It is not easy to receive criticism even when it is constructive, especially when it comes from your spouse, the one you want nothing less than absolute acceptance and approval from. And it is not easy to give constructive criticism to your spouse without hurting your spouse’s feelings and coming across as disapproving and rejecting. But knowing how to give and receive constructive criticism is desperately needed for a marriage to grow in oneness as God has intended.
The struggle with feeling critical toward one another is very real in marriage, I don’t think anyone is immune from it. So the challenge we all face is knowing how to guard against allowing criticism to be used in a negative way that is hurtful and harmful to our marriage. While at the same time allowing constructive criticism to be used in a way that promotes growth and encouragement.
Janet and I have written on the subject of accepting your spouse for who they are; Learning To Accept Your Spouse and Is Your Spouse Good Enough? So it may be surprising to hear me talking about using constructive criticism now. But this is not meant to contradict what we have already said. It is actually meant to encourage the use of constructive criticism in a way that supports and encourages in a way that is actually looking out for one another.
The example that comes to mind right off for me is the times when I’m dealing with some allergies and blowing my nose and afterwards I have the remains of tissue stuck to my face. Janet will gently point out to me what she sees and then I go to a mirror to take care of it. Now that may seem trivial, but I’m very thankful my wife will let me know about something like that before I embarrass myself in front of others.

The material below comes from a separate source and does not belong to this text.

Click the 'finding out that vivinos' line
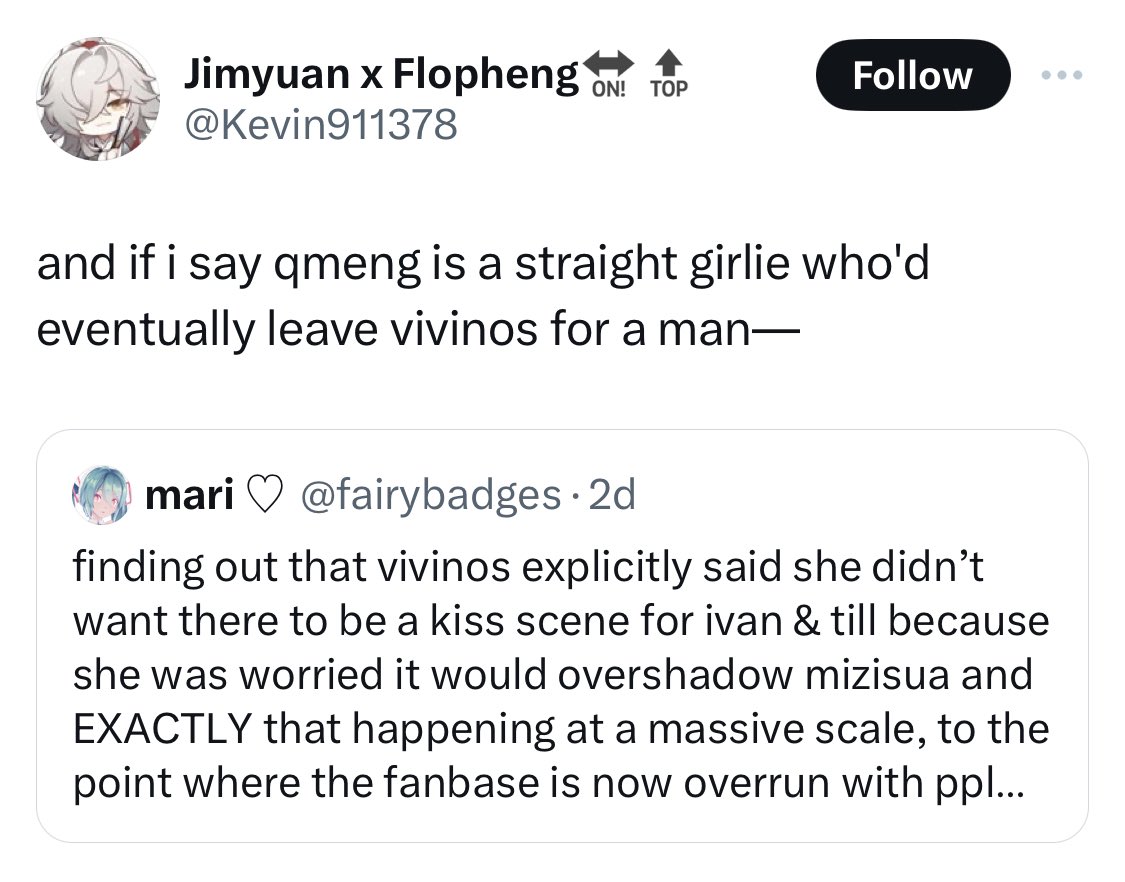This screenshot has height=882, width=1125. point(528,567)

Another example that wasn’t so trivial was back when our marriage was in bad shape. My anger and hostility was so unbearable in our home that it led to Janet and I arguing and yelling at each other all the time. She was not about to be run over by me so when she argued back I basically rejected anything she had to say. Therefore I was never looking at myself in the mirror. To me it was all about what was wrong with her.
Until one day when Janet had taken all she could take and after hearing from our oldest son that he couldn’t take it any more they both set me down for a heart to heart conversation. It was the most humbling and eye-opening conversation I had ever had as I listen to my wife and teenage son tell me that they could no longer live with me being the way I was and they both were intending to move out.

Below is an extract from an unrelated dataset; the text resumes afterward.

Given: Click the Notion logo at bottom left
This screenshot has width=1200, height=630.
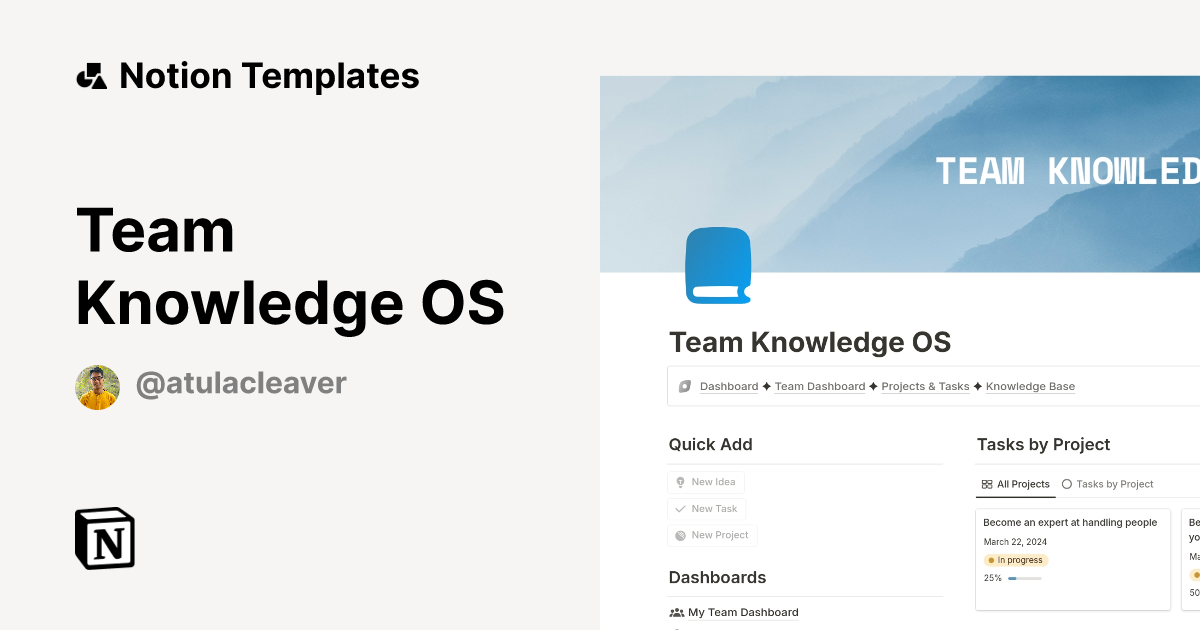Looking at the screenshot, I should click(104, 538).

It is a sad thing knowing that it took a third-party to point out to me what I should have been willing to hear from my wife all along. But we are finding now that is not so unusual. When Janet and I are meeting with couples who need our help, there are times when their arguments get brought out right in front of us. Both husband and wife pointing their fingers at each other while at the same time refusing to accept responsibility for what they have been doing wrong.

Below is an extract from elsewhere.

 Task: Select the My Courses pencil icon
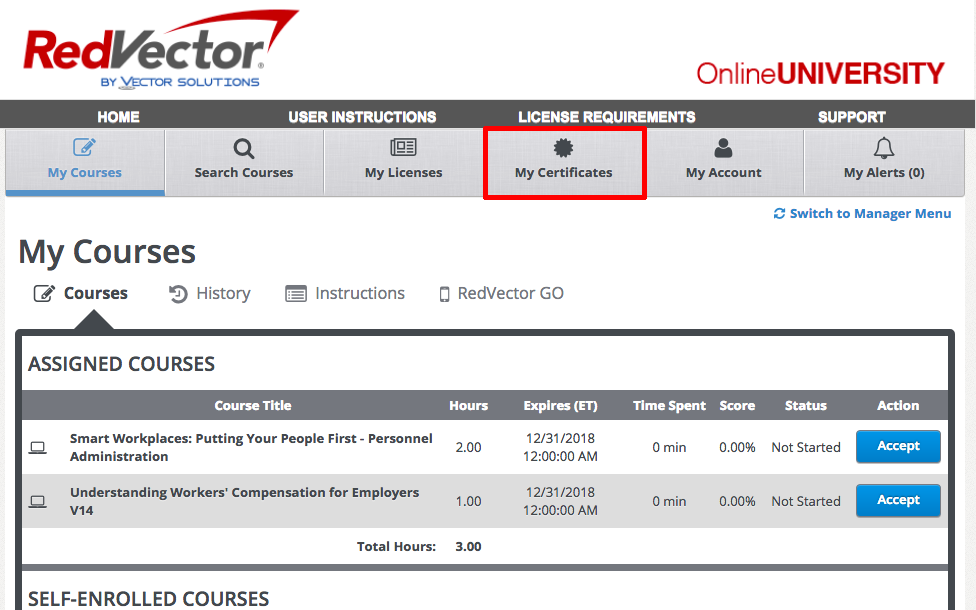coord(84,147)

Of course Janet and I will step in and defuse the arguments, but it is without fail that as we defuse the arguments we always end up agreeing with some part and validating some of what each other has been trying to say. Then I guess because we are a third-party with no vested interest, and I’m sure because we are not screaming to try to make our point, we will start to see humility from both husband and wife. And then we help them move forward by owning the responsibility for what their doing wrong and by confessing their faults and asking for forgiveness from each other.
It is after those times of seeing couples handle their criticism toward each other the wrong way that we become more and more aware of the need to handle constructive criticism the right way.
Question: How well do you handle constructive criticism?